Comparative Example 4
(Preparation of carrier, production of supported ruthenium oxide and its evaluation)
In the same manner as in Comparative Example 3, except that the temperature was raised from room temperature to 250 ° C. over 1.1 hours in (production of supported ruthenium oxide) over 1.3 hours from room temperature to 300 ° C. Supported ruthenium oxide was produced. The obtained supported ruthenium oxide was subjected to a thermal stability test and an activity evaluation after the test in the same manner as in Example 1. The results are shown in Table 1.

Comparative Example 5
(Preparation of carrier, production of supported ruthenium oxide and its evaluation)
In the same manner as in Comparative Example 3, except that the temperature was raised from room temperature to 250 ° C. over 1.1 hours in (production of supported ruthenium oxide) over 1.5 hours from room temperature to 350 ° C. Supported ruthenium oxide was produced.

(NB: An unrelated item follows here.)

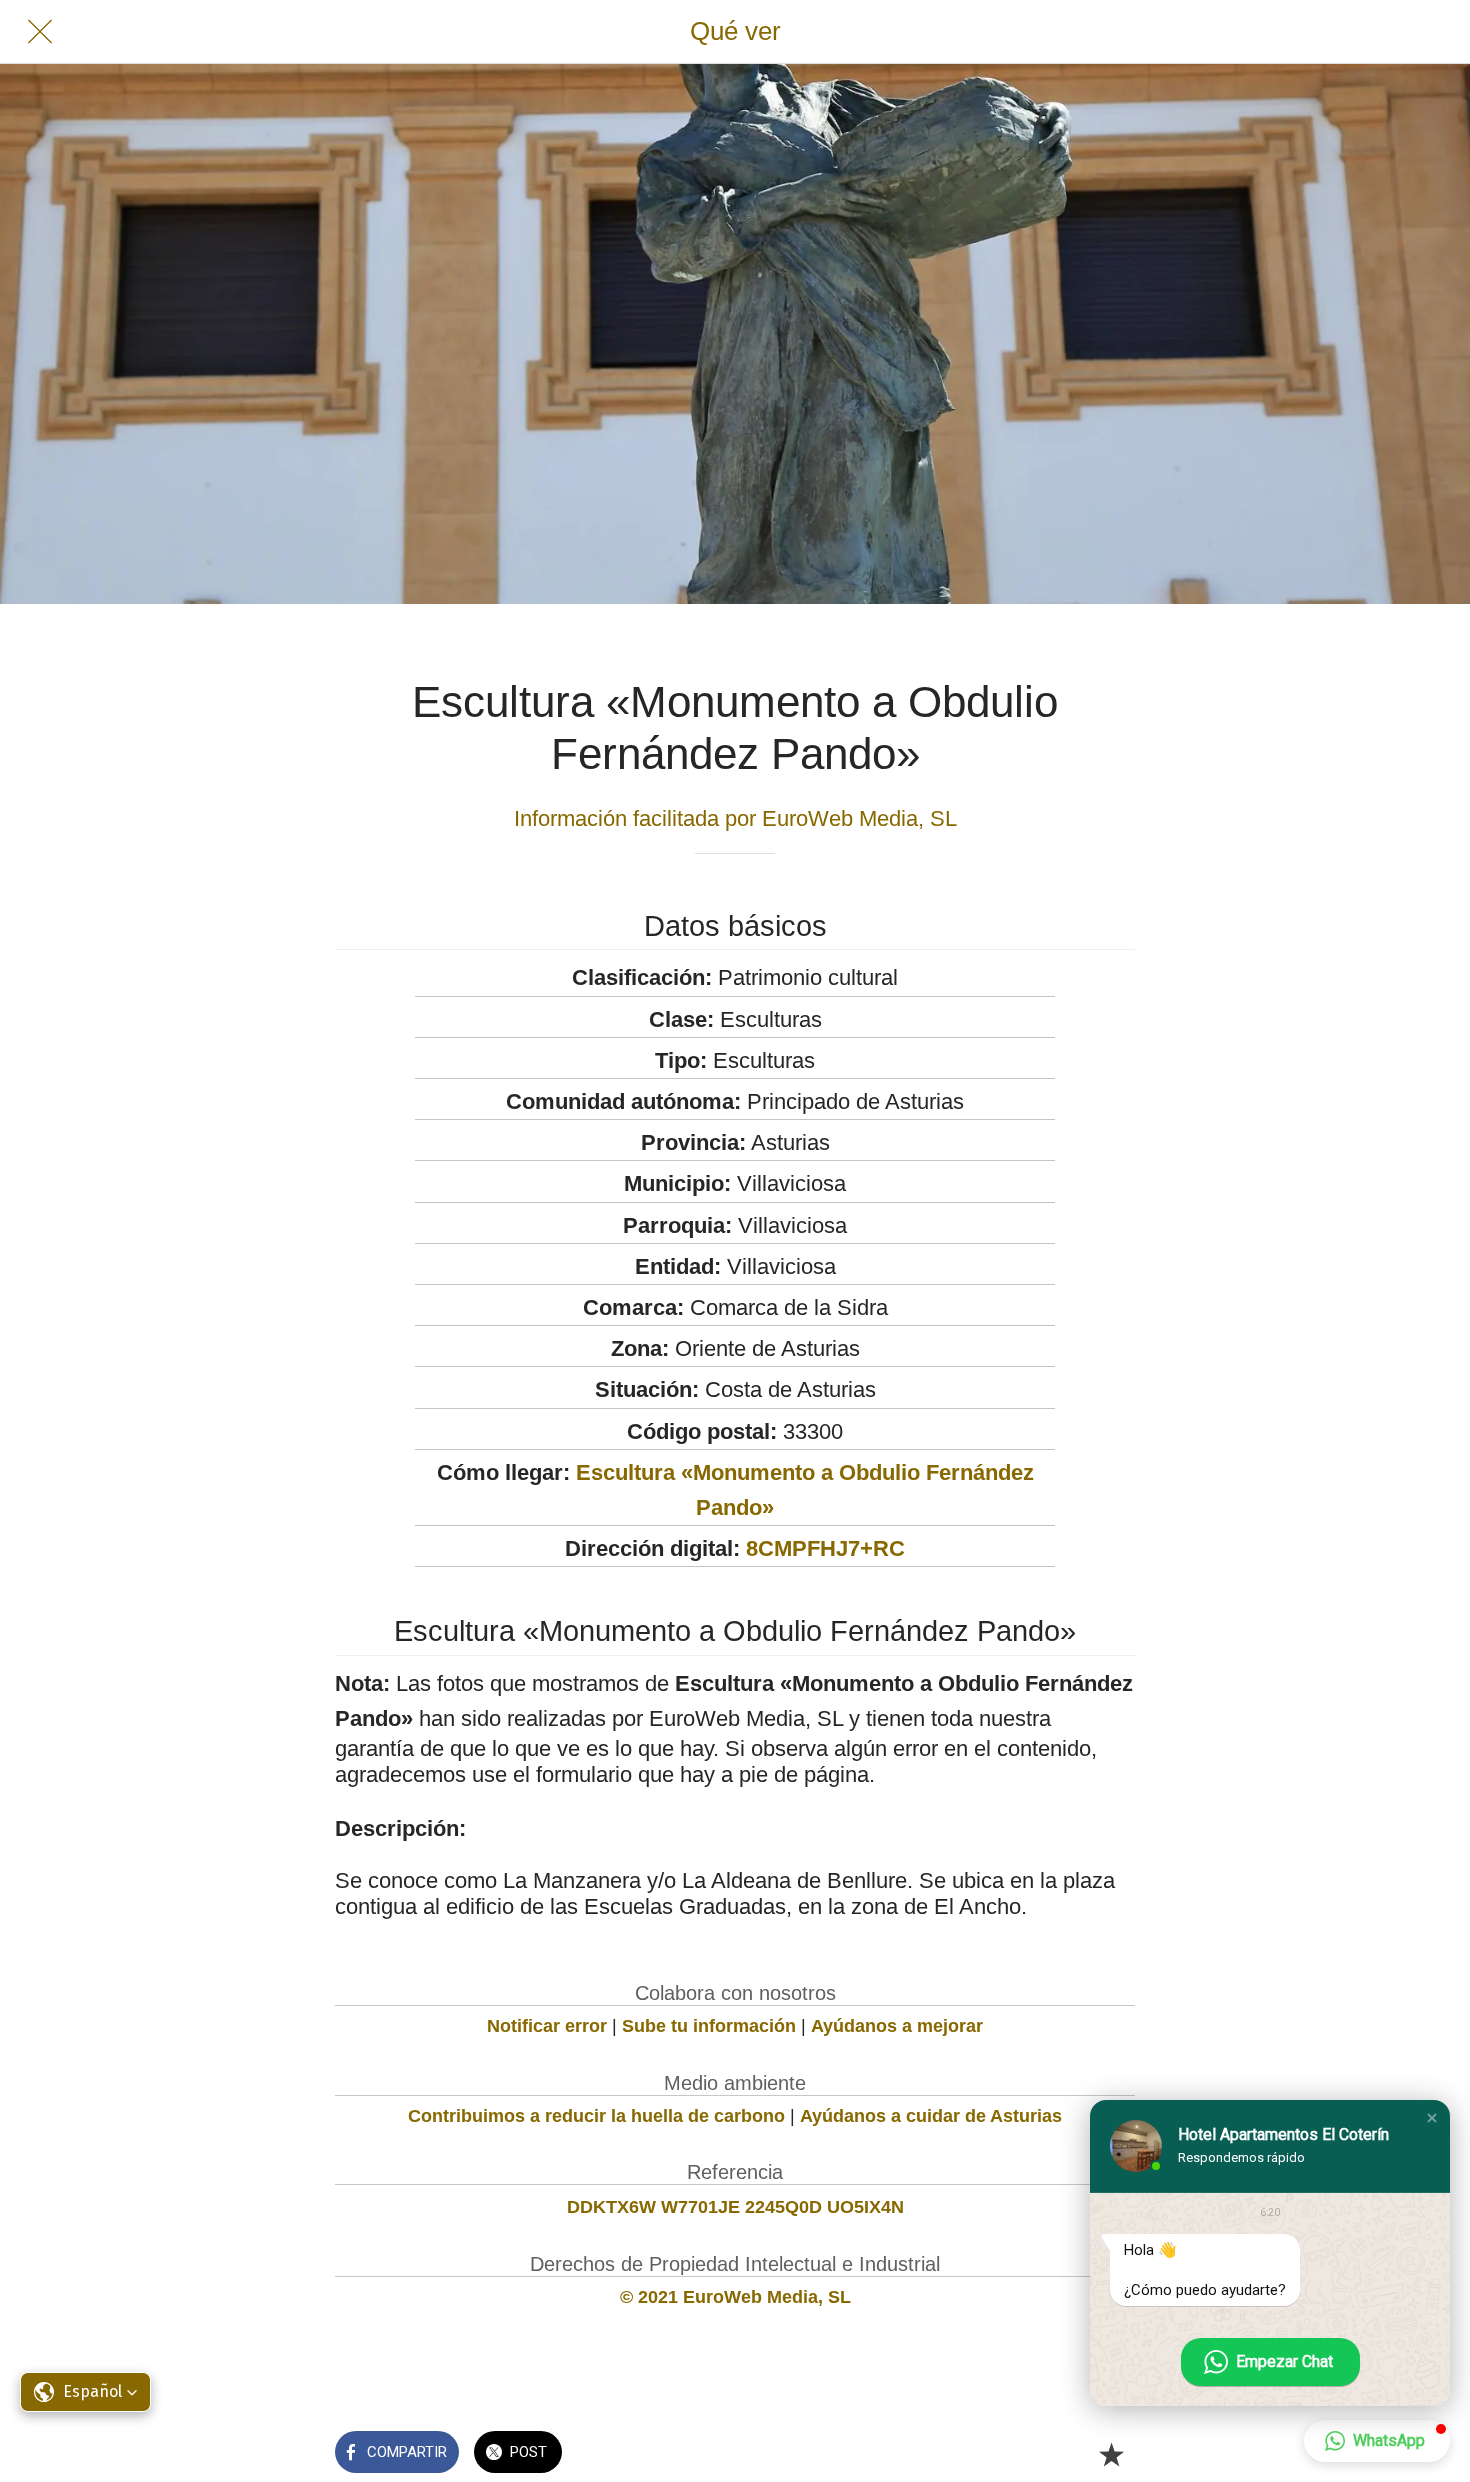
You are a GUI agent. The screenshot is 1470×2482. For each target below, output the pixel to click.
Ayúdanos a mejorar (897, 2026)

The obtained supported ruthenium oxide was subjected to a thermal stability test and an activity evaluation after the test in the same manner as in Example 1. The results are shown in Table 1.

Comparative Example 6
(Preparation of carrier)
A white titania carrier was obtained in the same manner as in Example 1.

(Production of supported ruthenium oxide)
2.17 g of 0.10 wt% hydrochloric acid is put into a 50 ml glass sample bottle, and ruthenium chloride hydrate (RuCl ₃ · nH ₂ O manufactured by NE Chemcat Co., Ltd., Ru content 40.0 wt%) is added thereto. 0.240 g was dissolved, and the obtained solution was impregnated in 10.1 g of the titania carrier, and then dried for 2 days at room temperature in an air atmosphere to obtain 10.22 g of a brown solid. 5.00 g of the obtained solid was heated from room temperature to 250 ° C. over 1.1 hours under air flow, and then calcined by holding at the same temperature for 2 hours, whereby the ruthenium oxide content was 1. This gave 4.87 g of blue-gray-supported ruthenium oxide which was 25% by weight.

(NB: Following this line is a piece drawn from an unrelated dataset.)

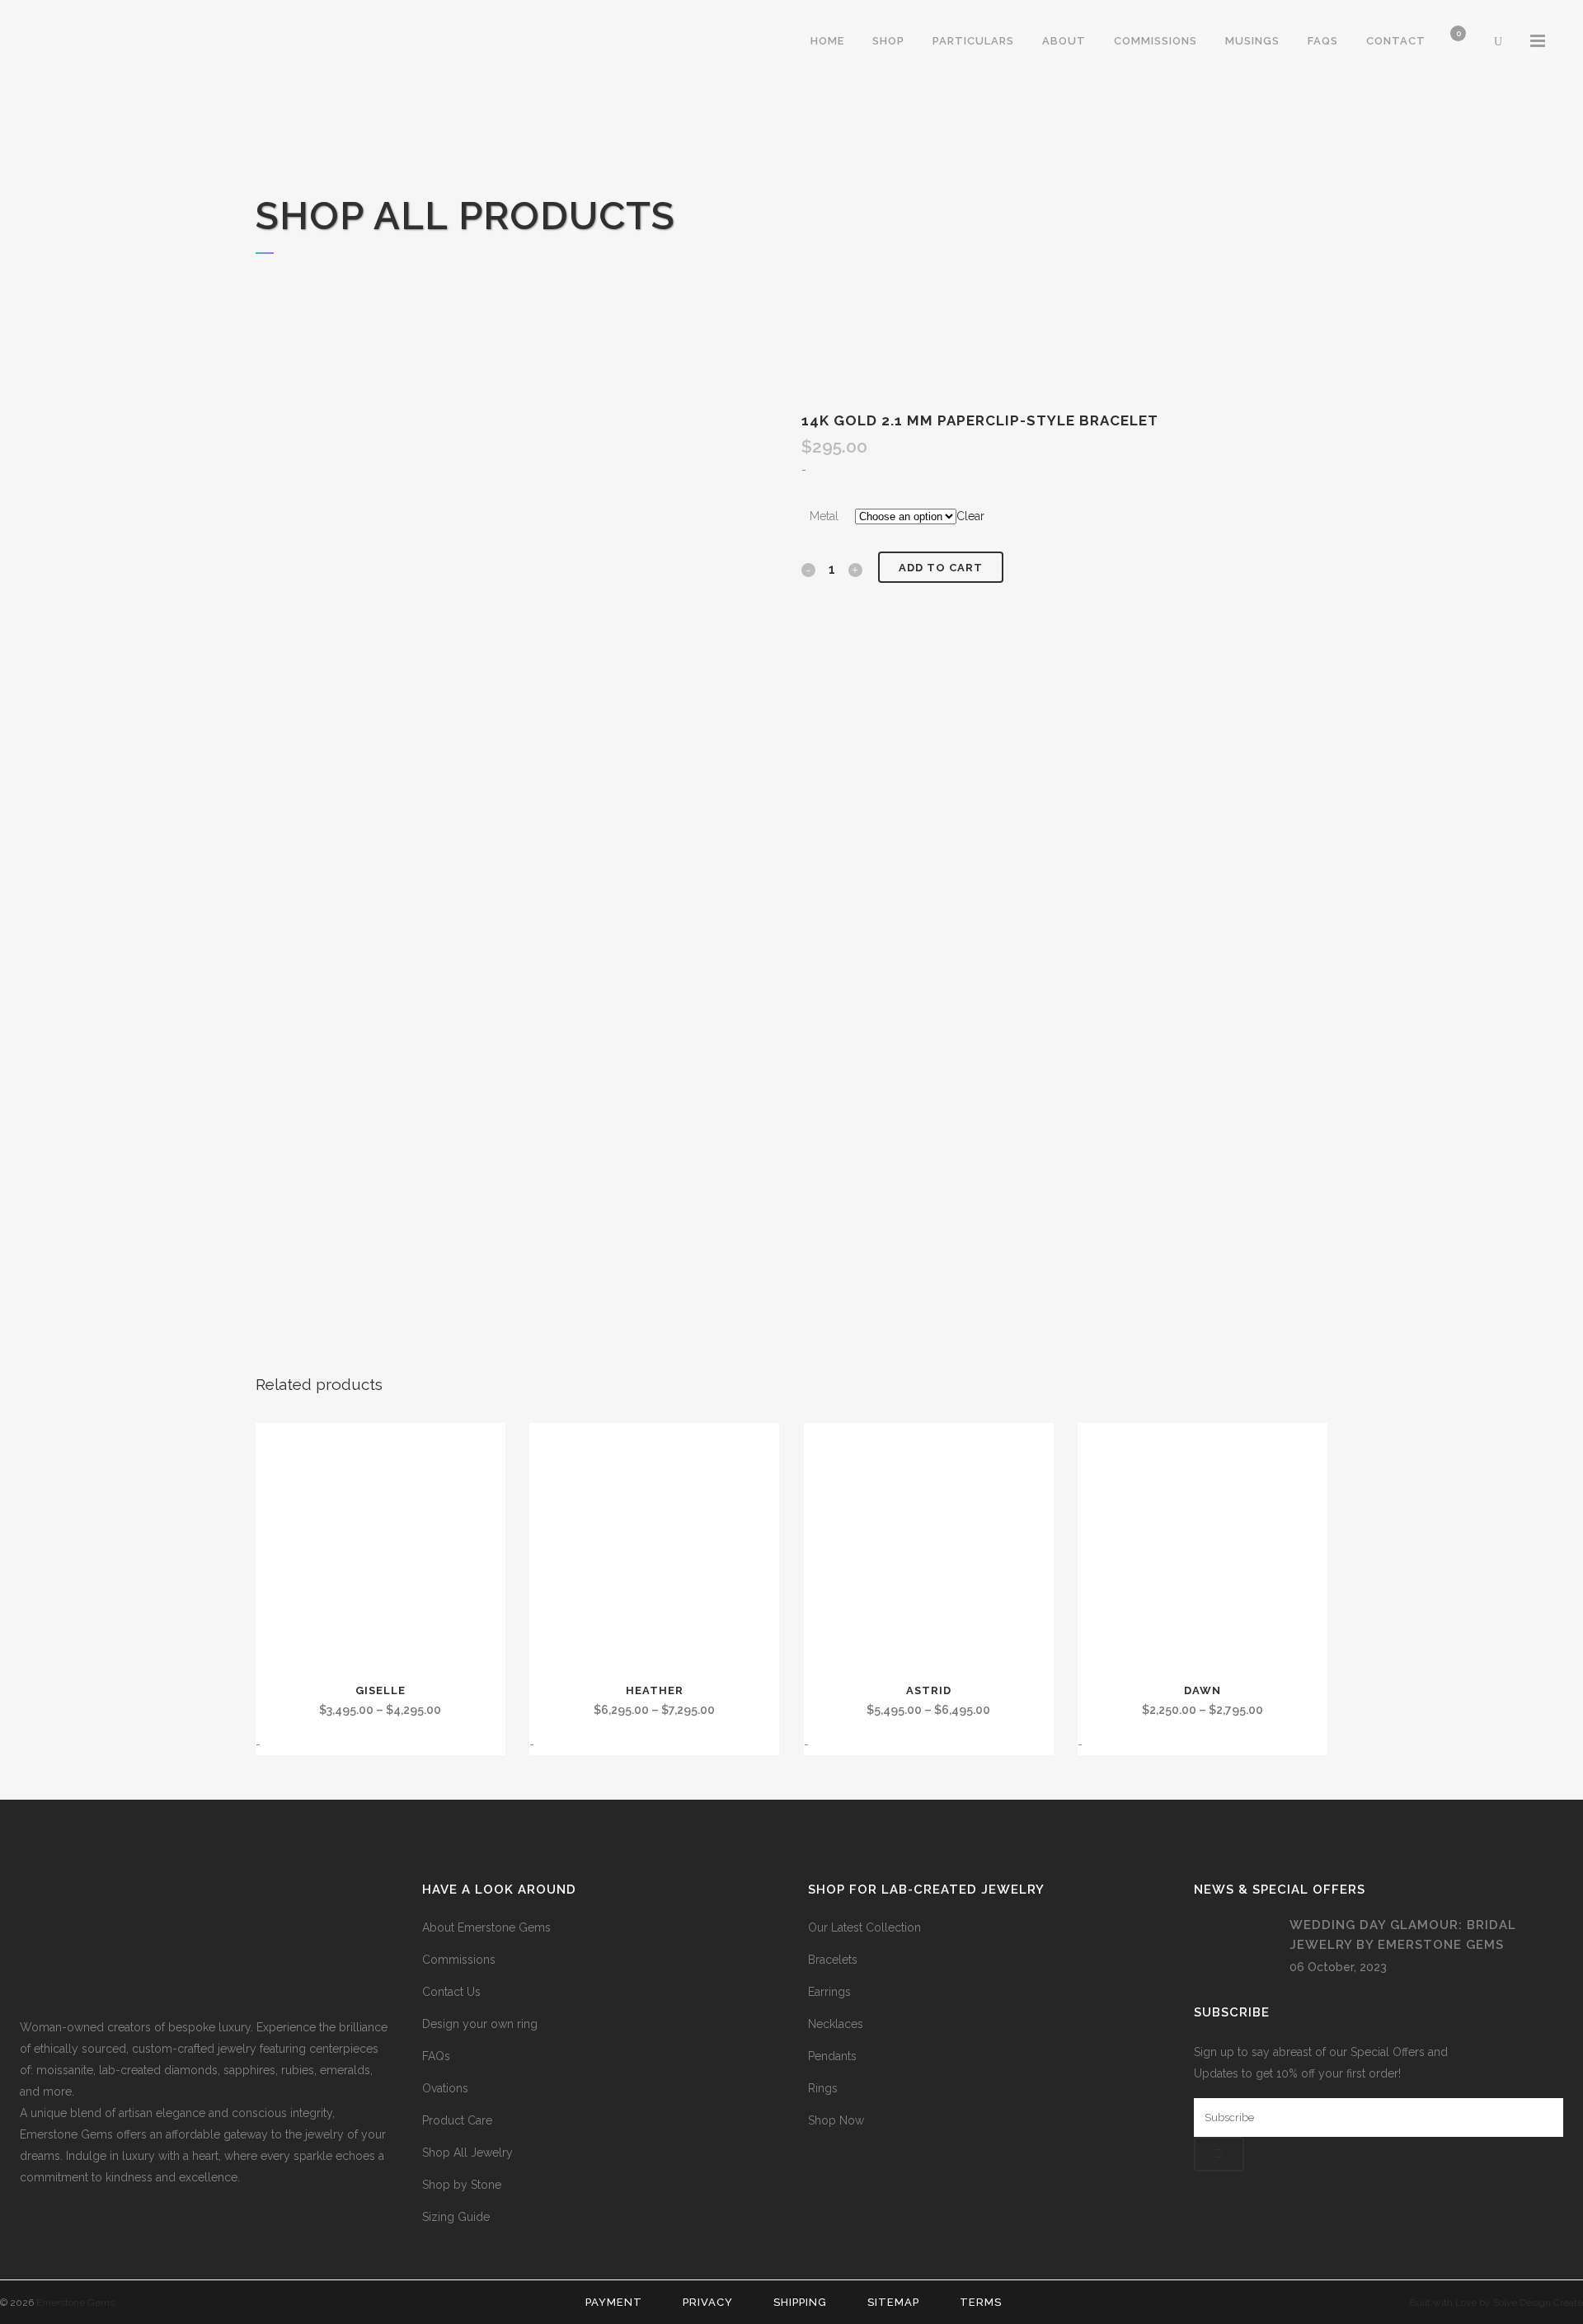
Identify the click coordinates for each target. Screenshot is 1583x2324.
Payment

(Evaluation of supported ruthenium oxide)
The obtained supported ruthenium oxide was subjected to a thermal stability test and an activity evaluation after the test in the same manner as in Example 1. The results are shown in Table 1.

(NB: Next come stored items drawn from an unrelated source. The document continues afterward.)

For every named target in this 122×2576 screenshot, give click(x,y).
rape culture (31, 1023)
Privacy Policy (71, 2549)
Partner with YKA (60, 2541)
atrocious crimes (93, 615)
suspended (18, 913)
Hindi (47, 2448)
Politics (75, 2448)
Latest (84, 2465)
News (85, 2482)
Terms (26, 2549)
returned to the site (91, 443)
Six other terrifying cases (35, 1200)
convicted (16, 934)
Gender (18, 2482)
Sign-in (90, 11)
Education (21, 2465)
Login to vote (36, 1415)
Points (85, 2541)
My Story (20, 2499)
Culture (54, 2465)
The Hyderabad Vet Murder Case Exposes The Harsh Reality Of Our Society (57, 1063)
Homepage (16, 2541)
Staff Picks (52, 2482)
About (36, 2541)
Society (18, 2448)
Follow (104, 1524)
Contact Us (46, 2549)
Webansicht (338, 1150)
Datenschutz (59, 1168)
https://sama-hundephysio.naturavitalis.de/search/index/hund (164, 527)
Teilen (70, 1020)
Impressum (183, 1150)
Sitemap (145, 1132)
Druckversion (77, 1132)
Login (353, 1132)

TEOS: Tetraethyl orthosilicate

Claims (8)

  A method for producing a supported ruthenium oxide in which ruthenium oxide and silica are supported on a titania support, wherein the titania support is subjected to a contact treatment with an acidic aqueous solution containing a ruthenium compound and a silicon compound and then fired in an oxidizing gas atmosphere. A method for producing a supported ruthenium oxide.   The amount of the acid contained in the acidic aqueous solution is 0.0003 to 3.5 mol in terms of the amount of hydrogen ions that can be liberated from the acid with respect to 1 mol of the silicon compound. Method for producing supported ruthenium oxide.   The method for producing supported ruthenium oxide according to claim 1 or 2, wherein firing is performed at a temperature of 200 to 400 ° C which is equal to or higher than a boiling point of the acid contained in the acidic aqueous solution.   The method for producing supported ruthenium oxide according to any one of claims 1 to 3, wherein the acid contained in the acidic aqueous solution is hydrogen chloride.   The method for producing supported ruthenium oxide according to any one of claims 1 to 4, wherein the silicon compound is a silicon alkoxide compound.   6. The method for producing supported ruthenium oxide according to claim 5, wherein the silicon alkoxide compound is tetraethyl orthosilicate.   The method for producing supported ruthenium oxide according to any one of claims 1 to 6, wherein a monomolecular coverage of silica in the supported ruthenium oxide is 10 to 150% with respect to a specific surface area of the titania support.   A method for producing chlorine, comprising oxidizing hydrogen chloride with oxygen in the presence of the supported ruthenium oxide produced by the method according to claim 1.